[Saved entries]

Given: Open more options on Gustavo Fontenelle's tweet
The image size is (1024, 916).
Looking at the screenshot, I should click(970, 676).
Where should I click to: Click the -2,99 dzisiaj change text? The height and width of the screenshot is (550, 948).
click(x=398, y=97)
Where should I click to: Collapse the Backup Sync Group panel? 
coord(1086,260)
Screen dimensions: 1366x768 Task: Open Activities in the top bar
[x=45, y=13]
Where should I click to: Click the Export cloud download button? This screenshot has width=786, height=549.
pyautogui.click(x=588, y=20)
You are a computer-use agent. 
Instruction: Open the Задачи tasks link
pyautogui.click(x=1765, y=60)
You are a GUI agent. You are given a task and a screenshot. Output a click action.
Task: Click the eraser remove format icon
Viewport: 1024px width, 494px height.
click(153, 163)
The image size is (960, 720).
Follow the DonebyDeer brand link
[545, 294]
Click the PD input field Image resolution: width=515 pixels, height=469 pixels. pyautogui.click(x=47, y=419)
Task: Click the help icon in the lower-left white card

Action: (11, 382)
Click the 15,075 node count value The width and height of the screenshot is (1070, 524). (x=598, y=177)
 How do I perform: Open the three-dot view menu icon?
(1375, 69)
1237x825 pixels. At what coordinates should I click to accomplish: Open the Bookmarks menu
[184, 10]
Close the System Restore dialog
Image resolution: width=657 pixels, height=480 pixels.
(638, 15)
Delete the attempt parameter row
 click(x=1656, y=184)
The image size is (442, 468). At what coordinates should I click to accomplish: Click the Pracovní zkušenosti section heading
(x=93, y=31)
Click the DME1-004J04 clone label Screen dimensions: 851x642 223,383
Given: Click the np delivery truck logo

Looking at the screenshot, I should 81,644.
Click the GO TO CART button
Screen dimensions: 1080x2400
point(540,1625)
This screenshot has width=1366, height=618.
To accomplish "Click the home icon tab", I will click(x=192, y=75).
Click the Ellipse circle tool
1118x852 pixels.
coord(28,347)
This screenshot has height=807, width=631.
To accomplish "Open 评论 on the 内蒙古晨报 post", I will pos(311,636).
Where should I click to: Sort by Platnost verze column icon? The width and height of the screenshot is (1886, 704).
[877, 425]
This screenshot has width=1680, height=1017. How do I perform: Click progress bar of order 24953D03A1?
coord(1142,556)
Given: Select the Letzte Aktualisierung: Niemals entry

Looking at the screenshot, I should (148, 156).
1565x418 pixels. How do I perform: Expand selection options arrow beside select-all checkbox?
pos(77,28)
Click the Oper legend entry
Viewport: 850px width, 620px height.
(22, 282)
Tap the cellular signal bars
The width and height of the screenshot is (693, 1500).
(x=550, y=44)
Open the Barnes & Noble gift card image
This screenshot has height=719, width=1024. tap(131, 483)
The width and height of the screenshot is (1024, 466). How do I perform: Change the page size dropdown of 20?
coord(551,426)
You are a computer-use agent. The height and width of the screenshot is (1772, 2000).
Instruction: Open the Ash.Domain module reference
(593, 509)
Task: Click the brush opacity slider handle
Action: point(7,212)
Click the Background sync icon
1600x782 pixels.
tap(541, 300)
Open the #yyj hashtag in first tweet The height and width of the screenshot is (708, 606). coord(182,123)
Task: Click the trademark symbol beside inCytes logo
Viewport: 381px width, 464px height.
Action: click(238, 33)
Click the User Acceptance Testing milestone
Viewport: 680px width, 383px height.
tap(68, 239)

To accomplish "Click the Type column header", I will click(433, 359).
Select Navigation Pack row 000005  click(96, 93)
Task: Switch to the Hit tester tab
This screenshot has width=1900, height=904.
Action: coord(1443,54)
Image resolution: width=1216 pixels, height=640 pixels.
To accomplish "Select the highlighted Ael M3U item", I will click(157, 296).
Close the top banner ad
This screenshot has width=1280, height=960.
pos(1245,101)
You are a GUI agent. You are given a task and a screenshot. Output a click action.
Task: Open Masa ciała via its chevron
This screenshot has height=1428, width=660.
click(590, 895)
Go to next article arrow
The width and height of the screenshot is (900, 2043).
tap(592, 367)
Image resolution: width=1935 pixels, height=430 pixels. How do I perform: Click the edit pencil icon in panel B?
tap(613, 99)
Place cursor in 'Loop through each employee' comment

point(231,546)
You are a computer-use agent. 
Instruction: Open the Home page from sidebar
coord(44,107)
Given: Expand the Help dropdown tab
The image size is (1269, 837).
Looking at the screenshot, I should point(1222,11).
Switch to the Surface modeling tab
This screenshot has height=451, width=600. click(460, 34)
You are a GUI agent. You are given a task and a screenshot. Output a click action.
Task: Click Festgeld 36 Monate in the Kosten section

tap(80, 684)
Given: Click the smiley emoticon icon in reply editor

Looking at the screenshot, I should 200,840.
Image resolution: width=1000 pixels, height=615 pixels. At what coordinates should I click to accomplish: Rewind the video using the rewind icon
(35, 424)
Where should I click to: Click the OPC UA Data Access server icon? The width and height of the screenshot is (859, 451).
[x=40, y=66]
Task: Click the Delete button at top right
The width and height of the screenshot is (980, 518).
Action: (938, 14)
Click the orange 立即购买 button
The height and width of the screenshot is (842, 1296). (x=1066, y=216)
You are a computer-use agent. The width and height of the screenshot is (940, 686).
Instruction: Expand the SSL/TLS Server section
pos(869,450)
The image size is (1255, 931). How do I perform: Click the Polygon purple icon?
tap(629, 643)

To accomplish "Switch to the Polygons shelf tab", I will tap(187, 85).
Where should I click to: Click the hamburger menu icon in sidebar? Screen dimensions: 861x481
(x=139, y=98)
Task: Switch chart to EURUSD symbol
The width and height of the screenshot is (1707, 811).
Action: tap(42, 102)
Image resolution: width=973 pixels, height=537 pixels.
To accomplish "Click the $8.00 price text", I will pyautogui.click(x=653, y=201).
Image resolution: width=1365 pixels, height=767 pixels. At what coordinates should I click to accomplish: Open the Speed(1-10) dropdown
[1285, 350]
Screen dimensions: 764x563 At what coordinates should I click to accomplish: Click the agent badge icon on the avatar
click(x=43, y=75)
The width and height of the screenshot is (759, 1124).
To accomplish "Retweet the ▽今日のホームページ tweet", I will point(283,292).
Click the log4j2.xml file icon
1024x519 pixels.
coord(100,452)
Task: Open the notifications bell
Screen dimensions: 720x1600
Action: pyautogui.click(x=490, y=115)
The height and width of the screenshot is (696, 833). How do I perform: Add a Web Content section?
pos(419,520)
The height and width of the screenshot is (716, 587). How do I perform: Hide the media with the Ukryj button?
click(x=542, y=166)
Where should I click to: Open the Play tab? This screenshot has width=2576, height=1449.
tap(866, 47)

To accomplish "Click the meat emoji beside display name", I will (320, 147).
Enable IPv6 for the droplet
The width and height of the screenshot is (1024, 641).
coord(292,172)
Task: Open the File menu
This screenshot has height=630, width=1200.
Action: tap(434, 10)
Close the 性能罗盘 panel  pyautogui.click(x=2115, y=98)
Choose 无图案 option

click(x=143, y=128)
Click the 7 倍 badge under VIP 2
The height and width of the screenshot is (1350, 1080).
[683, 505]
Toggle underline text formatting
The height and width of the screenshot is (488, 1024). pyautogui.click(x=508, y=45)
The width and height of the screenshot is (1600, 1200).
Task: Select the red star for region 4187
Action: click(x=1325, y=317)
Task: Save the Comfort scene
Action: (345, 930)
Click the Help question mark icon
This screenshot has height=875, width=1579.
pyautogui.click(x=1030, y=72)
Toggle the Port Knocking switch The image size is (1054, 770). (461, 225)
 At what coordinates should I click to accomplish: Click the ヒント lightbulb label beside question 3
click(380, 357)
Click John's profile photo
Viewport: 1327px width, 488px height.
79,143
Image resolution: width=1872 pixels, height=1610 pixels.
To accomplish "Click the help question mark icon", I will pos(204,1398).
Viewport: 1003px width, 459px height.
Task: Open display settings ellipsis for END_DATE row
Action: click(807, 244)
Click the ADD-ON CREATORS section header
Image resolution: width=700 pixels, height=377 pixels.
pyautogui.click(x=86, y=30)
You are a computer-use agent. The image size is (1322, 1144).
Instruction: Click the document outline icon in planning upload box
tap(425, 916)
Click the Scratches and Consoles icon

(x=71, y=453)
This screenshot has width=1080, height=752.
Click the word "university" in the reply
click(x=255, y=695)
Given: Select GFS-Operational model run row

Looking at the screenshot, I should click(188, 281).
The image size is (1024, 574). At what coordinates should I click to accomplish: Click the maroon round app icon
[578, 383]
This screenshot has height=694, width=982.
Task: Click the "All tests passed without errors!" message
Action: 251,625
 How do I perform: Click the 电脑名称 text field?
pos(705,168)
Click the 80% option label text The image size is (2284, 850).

# [Task requirements]
Please copy only the lines from the one with "Instruction: Click the" through the final line of the records above, both ends included.

# [Answer space]
Instruction: Click the document outline icon in planning upload box
tap(425, 916)
Click the Scratches and Consoles icon

(x=71, y=453)
This screenshot has width=1080, height=752.
Click the word "university" in the reply
click(x=255, y=695)
Given: Select GFS-Operational model run row

Looking at the screenshot, I should click(188, 281).
The image size is (1024, 574). At what coordinates should I click to accomplish: Click the maroon round app icon
[578, 383]
This screenshot has height=694, width=982.
Task: Click the "All tests passed without errors!" message
Action: 251,625
 How do I perform: Click the 电脑名称 text field?
pos(705,168)
Click the 80% option label text The image size is (2284, 850).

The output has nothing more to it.